» GIVEN TASK A: Retype the entries word for word, starting at the line that contains "Unstar the Employee Manual board" and ending at the line that contains "(x=470, y=57)".
____________
But there is, in the Divine order of our nature, an intimate relationship between the desire that stimulates to action and the powers with which we are endowed to satisfy the desire by possession. Some of these powers are for defence, some of them for attack. If they are used to gain that which is worthy of their exercise and effort they grow stronger, more supple and more keen in the struggle, and moreover they do not hurt or make harsh the person that uses them; on the contrary, they enrich the whole nature, and do not become aggressively prominent. They are like a soldier with his sword by his side to use it when he needs it, not like one with his drawn sword always in his hand. The arms of our warfare are used only in the warfare for which they are given. They form part of the equipment of a character that is pursuing its true destiny, and fall into their place. On the contrary, if the desire which sets them in action be unworthy, they recoil upon the person who uses them, and become blunted and injured in their use. The character deteriorates, the instruments of warfare and defence take an undue prominence, and make the person aggressive, pugnacious, intolerant.

How different, for instance, is the righteous anger of a saint from the outbursts of temper and irritability of one checked or thwarted in some scheme of his own. One is in a sense impersonal, the other is wholly personal. One is a virtue, the other is a vice. Yet the weapon used in each case is the same. Or how different again is the moral firmness of a good man who resists all persuasion to violate his conscience, and the dogged obstinacy of a man who is only determined at all costs to have his own way. One enriches, the other impoverishes the nature, yet the only difference is that in the one case the will is used for no personal end, in the other the end is altogether personal.
____________
» GIVEN TASK B: According to the passage on desire and character, what is the only difference between a good man's moral firmness and a man's dogged obstinacy?

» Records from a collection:
____________
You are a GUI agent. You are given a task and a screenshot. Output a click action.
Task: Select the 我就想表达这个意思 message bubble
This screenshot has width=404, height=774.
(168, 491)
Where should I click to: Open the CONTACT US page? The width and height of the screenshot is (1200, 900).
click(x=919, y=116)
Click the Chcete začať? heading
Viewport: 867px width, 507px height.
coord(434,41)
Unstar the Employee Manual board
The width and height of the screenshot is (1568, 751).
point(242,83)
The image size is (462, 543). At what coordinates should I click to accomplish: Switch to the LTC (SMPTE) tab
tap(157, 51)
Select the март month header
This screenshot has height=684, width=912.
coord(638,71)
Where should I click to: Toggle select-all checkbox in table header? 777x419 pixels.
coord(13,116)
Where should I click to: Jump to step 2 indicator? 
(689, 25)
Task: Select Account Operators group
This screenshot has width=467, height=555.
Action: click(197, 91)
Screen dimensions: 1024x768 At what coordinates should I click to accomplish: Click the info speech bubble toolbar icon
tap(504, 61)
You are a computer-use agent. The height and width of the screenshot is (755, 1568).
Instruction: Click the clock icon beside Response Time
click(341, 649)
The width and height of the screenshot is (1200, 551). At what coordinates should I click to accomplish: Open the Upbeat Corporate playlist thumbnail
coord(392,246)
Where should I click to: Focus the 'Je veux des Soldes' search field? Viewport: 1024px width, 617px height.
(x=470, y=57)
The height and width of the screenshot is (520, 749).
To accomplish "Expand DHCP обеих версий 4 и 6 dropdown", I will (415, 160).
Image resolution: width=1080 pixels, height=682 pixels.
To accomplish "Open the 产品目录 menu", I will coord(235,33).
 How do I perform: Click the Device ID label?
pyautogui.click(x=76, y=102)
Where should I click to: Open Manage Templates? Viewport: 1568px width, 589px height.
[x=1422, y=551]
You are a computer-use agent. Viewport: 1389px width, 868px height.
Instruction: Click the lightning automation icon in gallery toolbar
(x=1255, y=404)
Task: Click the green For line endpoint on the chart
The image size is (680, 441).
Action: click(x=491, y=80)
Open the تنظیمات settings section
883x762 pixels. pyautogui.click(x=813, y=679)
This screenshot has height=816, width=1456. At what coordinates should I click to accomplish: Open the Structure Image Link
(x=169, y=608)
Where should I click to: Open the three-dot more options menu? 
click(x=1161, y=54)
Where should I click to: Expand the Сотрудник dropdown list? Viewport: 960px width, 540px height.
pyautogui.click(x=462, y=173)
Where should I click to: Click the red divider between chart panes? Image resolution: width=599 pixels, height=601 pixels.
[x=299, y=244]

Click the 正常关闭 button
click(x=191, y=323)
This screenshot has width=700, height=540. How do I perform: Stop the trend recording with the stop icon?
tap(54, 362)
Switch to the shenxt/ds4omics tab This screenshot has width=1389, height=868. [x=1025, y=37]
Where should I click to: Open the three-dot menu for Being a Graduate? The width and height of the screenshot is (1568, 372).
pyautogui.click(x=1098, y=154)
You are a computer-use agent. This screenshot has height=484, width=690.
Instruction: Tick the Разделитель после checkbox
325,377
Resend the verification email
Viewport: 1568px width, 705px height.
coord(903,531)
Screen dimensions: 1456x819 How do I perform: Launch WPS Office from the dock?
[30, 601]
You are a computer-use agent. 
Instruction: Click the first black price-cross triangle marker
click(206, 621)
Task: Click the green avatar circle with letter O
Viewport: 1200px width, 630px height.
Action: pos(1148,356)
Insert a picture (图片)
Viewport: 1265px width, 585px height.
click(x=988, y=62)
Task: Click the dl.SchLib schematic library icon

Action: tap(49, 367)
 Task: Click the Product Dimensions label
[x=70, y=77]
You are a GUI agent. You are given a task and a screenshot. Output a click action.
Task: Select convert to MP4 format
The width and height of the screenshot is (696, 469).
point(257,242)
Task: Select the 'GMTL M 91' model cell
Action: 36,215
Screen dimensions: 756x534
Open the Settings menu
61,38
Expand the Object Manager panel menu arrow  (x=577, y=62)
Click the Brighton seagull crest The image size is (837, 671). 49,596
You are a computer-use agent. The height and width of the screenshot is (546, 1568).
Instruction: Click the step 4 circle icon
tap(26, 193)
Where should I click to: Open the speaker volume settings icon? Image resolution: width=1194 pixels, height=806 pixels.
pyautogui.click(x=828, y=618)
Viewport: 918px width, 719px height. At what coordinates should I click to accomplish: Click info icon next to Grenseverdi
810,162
____________
» EXERCISE OUTPUT A:
Unstar the Employee Manual board
The width and height of the screenshot is (1568, 751).
point(242,83)
The image size is (462, 543). At what coordinates should I click to accomplish: Switch to the LTC (SMPTE) tab
tap(157, 51)
Select the март month header
This screenshot has height=684, width=912.
coord(638,71)
Where should I click to: Toggle select-all checkbox in table header? 777x419 pixels.
coord(13,116)
Where should I click to: Jump to step 2 indicator? 
(689, 25)
Task: Select Account Operators group
This screenshot has width=467, height=555.
Action: click(197, 91)
Screen dimensions: 1024x768 At what coordinates should I click to accomplish: Click the info speech bubble toolbar icon
tap(504, 61)
You are a computer-use agent. The height and width of the screenshot is (755, 1568).
Instruction: Click the clock icon beside Response Time
click(341, 649)
The width and height of the screenshot is (1200, 551). At what coordinates should I click to accomplish: Open the Upbeat Corporate playlist thumbnail
coord(392,246)
Where should I click to: Focus the 'Je veux des Soldes' search field? Viewport: 1024px width, 617px height.
(x=470, y=57)

» EXERCISE OUTPUT B: In one case the will is used for no personal end, and in the other the end is altogether personal.